[Required task]: Pull out each line in the rows below that contains the string "lístek" and copy it word for word.

[Records shown]:
§ §

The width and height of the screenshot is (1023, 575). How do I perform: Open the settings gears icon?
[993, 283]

§ §

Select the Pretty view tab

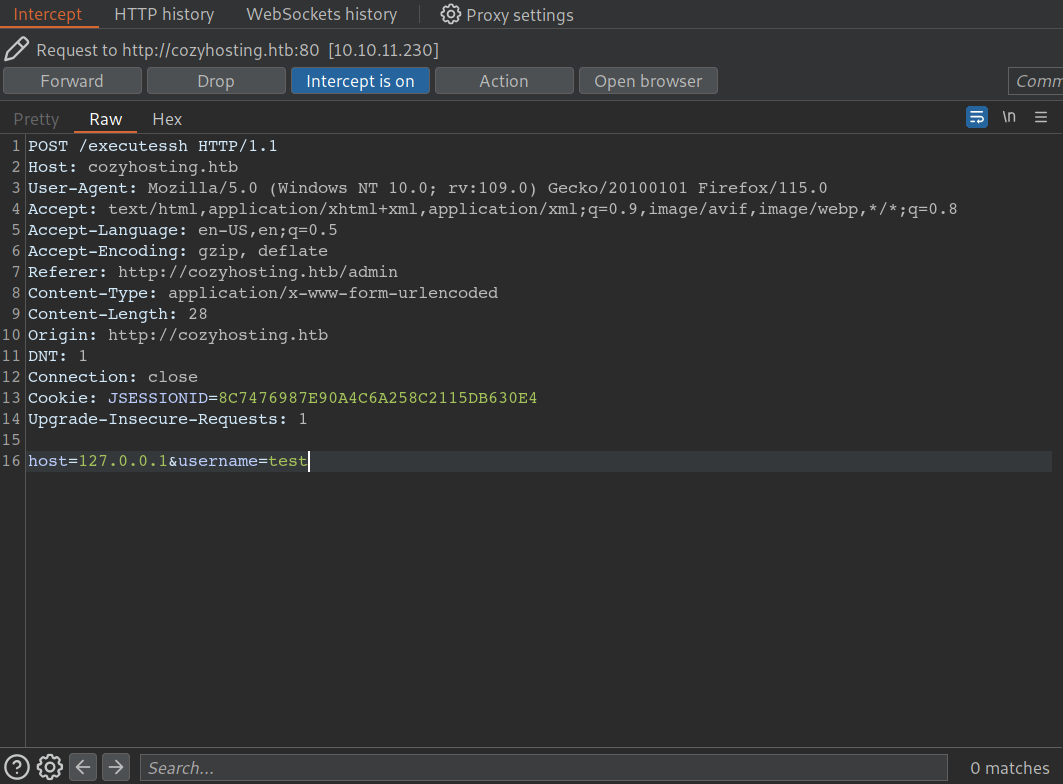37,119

§ §

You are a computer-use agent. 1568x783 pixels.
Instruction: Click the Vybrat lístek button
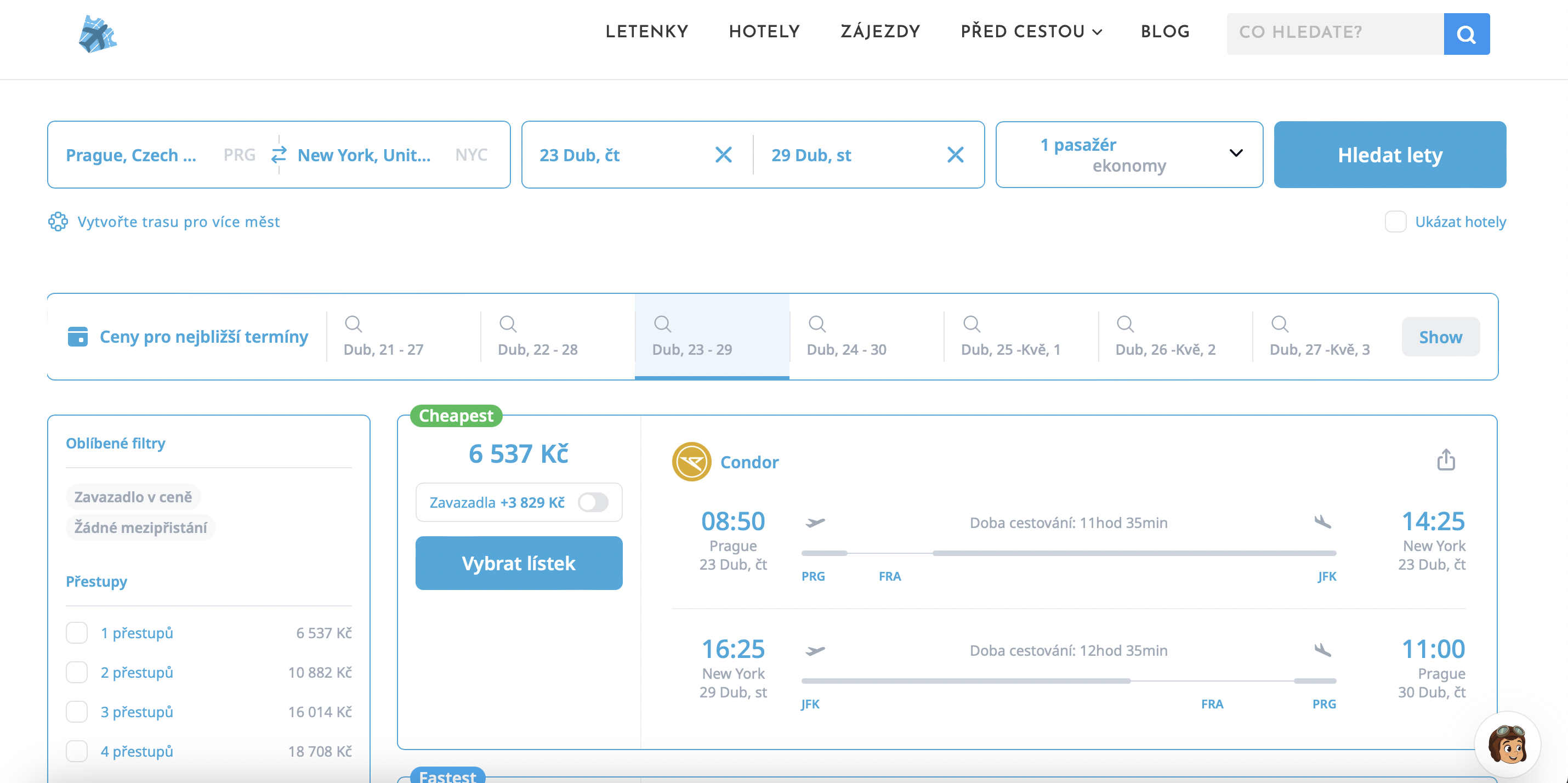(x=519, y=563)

§ §

[Worked solution]:
Instruction: Click the Vybrat lístek button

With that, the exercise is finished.